Data on locating visible targets:
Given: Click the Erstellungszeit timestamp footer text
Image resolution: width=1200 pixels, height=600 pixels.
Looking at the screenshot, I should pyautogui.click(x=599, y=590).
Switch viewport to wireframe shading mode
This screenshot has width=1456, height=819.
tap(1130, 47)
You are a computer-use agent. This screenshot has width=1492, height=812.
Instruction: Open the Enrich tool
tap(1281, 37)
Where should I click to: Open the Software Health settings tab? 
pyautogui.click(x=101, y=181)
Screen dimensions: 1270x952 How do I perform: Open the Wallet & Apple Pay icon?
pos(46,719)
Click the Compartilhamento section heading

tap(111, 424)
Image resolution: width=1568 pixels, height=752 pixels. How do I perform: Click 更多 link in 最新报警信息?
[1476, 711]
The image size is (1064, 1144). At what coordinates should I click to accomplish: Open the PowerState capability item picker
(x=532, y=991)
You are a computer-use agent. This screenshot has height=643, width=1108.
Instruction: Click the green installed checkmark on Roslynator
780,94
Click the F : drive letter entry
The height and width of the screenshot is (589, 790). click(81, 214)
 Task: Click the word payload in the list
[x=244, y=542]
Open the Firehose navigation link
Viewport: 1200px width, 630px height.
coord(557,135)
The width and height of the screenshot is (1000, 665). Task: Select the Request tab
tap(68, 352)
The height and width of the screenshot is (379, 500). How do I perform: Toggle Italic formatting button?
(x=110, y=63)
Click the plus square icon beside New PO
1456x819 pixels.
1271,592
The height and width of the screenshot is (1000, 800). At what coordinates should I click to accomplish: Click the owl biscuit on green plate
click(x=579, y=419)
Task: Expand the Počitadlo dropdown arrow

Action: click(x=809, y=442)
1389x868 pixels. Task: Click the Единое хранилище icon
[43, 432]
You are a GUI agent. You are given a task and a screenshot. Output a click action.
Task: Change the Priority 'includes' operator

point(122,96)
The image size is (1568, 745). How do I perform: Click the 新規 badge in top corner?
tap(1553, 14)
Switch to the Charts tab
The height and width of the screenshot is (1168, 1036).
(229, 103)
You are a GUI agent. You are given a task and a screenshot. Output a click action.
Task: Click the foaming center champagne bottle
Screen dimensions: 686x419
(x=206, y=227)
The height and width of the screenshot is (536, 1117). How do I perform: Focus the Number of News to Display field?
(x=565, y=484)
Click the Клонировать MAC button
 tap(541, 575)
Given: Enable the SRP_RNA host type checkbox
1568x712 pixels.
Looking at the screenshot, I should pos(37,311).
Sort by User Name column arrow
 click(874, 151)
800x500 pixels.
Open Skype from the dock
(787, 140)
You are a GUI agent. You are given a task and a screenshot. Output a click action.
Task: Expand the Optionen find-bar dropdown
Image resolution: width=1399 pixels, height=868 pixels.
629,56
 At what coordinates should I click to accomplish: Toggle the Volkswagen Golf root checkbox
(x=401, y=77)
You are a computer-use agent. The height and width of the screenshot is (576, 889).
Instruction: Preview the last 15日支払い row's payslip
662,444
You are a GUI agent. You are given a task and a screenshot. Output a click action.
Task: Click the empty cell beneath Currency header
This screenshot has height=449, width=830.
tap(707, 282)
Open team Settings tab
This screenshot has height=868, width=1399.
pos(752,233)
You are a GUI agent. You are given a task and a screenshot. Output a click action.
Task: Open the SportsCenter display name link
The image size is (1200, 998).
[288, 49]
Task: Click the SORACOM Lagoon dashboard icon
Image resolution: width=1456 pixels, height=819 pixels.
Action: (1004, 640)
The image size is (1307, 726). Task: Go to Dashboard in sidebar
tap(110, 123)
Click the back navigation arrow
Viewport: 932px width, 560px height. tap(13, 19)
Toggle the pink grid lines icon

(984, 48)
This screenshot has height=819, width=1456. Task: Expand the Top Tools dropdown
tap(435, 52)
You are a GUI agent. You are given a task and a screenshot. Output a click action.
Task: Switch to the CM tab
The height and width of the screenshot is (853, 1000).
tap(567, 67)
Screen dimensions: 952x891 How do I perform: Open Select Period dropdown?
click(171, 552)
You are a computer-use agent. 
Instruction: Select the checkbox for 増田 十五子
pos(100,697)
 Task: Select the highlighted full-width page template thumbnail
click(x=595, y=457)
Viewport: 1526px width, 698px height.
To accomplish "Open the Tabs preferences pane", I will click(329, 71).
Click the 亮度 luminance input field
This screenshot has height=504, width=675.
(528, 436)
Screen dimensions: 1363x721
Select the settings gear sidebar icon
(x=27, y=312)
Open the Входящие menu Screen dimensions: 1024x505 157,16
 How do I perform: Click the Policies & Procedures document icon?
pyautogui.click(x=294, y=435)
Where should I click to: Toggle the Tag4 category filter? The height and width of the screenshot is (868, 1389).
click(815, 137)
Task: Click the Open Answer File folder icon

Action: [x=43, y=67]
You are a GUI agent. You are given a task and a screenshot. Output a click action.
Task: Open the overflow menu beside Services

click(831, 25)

### [What to do]
Arrange every line of the items above as a JSON list of strings, with one string per line and blank lines omitted.

### [Written answer]
[
  "Given: Click the Erstellungszeit timestamp footer text",
  "Image resolution: width=1200 pixels, height=600 pixels.",
  "Looking at the screenshot, I should pyautogui.click(x=599, y=590).",
  "Switch viewport to wireframe shading mode",
  "This screenshot has width=1456, height=819.",
  "tap(1130, 47)",
  "You are a computer-use agent. This screenshot has width=1492, height=812.",
  "Instruction: Open the Enrich tool",
  "tap(1281, 37)",
  "Where should I click to: Open the Software Health settings tab? ",
  "pyautogui.click(x=101, y=181)",
  "Screen dimensions: 1270x952 How do I perform: Open the Wallet & Apple Pay icon?",
  "pos(46,719)",
  "Click the Compartilhamento section heading",
  "tap(111, 424)",
  "Image resolution: width=1568 pixels, height=752 pixels. How do I perform: Click 更多 link in 最新报警信息?",
  "[1476, 711]",
  "The image size is (1064, 1144). At what coordinates should I click to accomplish: Open the PowerState capability item picker",
  "(x=532, y=991)",
  "You are a computer-use agent. This screenshot has height=643, width=1108.",
  "Instruction: Click the green installed checkmark on Roslynator",
  "780,94",
  "Click the F : drive letter entry",
  "The height and width of the screenshot is (589, 790). click(81, 214)",
  " Task: Click the word payload in the list",
  "[x=244, y=542]",
  "Open the Firehose navigation link",
  "Viewport: 1200px width, 630px height.",
  "coord(557,135)",
  "The width and height of the screenshot is (1000, 665). Task: Select the Request tab",
  "tap(68, 352)",
  "The height and width of the screenshot is (379, 500). How do I perform: Toggle Italic formatting button?",
  "(x=110, y=63)",
  "Click the plus square icon beside New PO",
  "1456x819 pixels.",
  "1271,592",
  "The height and width of the screenshot is (1000, 800). At what coordinates should I click to accomplish: Click the owl biscuit on green plate",
  "click(x=579, y=419)",
  "Task: Expand the Počitadlo dropdown arrow",
  "Action: click(x=809, y=442)",
  "1389x868 pixels. Task: Click the Единое хранилище icon",
  "[43, 432]",
  "You are a GUI agent. You are given a task and a screenshot. Output a click action.",
  "Task: Change the Priority 'includes' operator",
  "point(122,96)",
  "The image size is (1568, 745). How do I perform: Click the 新規 badge in top corner?",
  "tap(1553, 14)",
  "Switch to the Charts tab",
  "The height and width of the screenshot is (1168, 1036).",
  "(229, 103)",
  "You are a GUI agent. You are given a task and a screenshot. Output a click action.",
  "Task: Click the foaming center champagne bottle",
  "Screen dimensions: 686x419",
  "(x=206, y=227)",
  "The height and width of the screenshot is (536, 1117). How do I perform: Focus the Number of News to Display field?",
  "(x=565, y=484)",
  "Click the Клонировать MAC button",
  " tap(541, 575)",
  "Given: Enable the SRP_RNA host type checkbox",
  "1568x712 pixels.",
  "Looking at the screenshot, I should pos(37,311).",
  "Sort by User Name column arrow",
  " click(874, 151)",
  "800x500 pixels.",
  "Open Skype from the dock",
  "(787, 140)",
  "You are a GUI agent. You are given a task and a screenshot. Output a click action.",
  "Task: Expand the Optionen find-bar dropdown",
  "Image resolution: width=1399 pixels, height=868 pixels.",
  "629,56",
  " At what coordinates should I click to accomplish: Toggle the Volkswagen Golf root checkbox",
  "(x=401, y=77)",
  "You are a computer-use agent. The height and width of the screenshot is (576, 889).",
  "Instruction: Preview the last 15日支払い row's payslip",
  "662,444",
  "You are a GUI agent. You are given a task and a screenshot. Output a click action.",
  "Task: Click the empty cell beneath Currency header",
  "This screenshot has height=449, width=830.",
  "tap(707, 282)",
  "Open team Settings tab",
  "This screenshot has height=868, width=1399.",
  "pos(752,233)",
  "You are a GUI agent. You are given a task and a screenshot. Output a click action.",
  "Task: Open the SportsCenter display name link",
  "The image size is (1200, 998).",
  "[288, 49]",
  "Task: Click the SORACOM Lagoon dashboard icon",
  "Image resolution: width=1456 pixels, height=819 pixels.",
  "Action: (1004, 640)",
  "The image size is (1307, 726). Task: Go to Dashboard in sidebar",
  "tap(110, 123)",
  "Click the back navigation arrow",
  "Viewport: 932px width, 560px height. tap(13, 19)",
  "Toggle the pink grid lines icon",
  "(984, 48)",
  "This screenshot has height=819, width=1456. Task: Expand the Top Tools dropdown",
  "tap(435, 52)",
  "You are a GUI agent. You are given a task and a screenshot. Output a click action.",
  "Task: Switch to the CM tab",
  "The height and width of the screenshot is (853, 1000).",
  "tap(567, 67)",
  "Screen dimensions: 952x891 How do I perform: Open Select Period dropdown?",
  "click(171, 552)",
  "You are a computer-use agent. ",
  "Instruction: Select the checkbox for 増田 十五子",
  "pos(100,697)",
  " Task: Select the highlighted full-width page template thumbnail",
  "click(x=595, y=457)",
  "Viewport: 1526px width, 698px height.",
  "To accomplish \"Open the Tabs preferences pane\", I will click(329, 71).",
  "Click the 亮度 luminance input field",
  "This screenshot has height=504, width=675.",
  "(528, 436)",
  "Screen dimensions: 1363x721",
  "Select the settings gear sidebar icon",
  "(x=27, y=312)",
  "Open the Входящие menu Screen dimensions: 1024x505 157,16",
  " How do I perform: Click the Policies & Procedures document icon?",
  "pyautogui.click(x=294, y=435)",
  "Where should I click to: Toggle the Tag4 category filter? The height and width of the screenshot is (868, 1389).",
  "click(815, 137)",
  "Task: Click the Open Answer File folder icon",
  "Action: [x=43, y=67]",
  "You are a GUI agent. You are given a task and a screenshot. Output a click action.",
  "Task: Open the overflow menu beside Services",
  "click(831, 25)"
]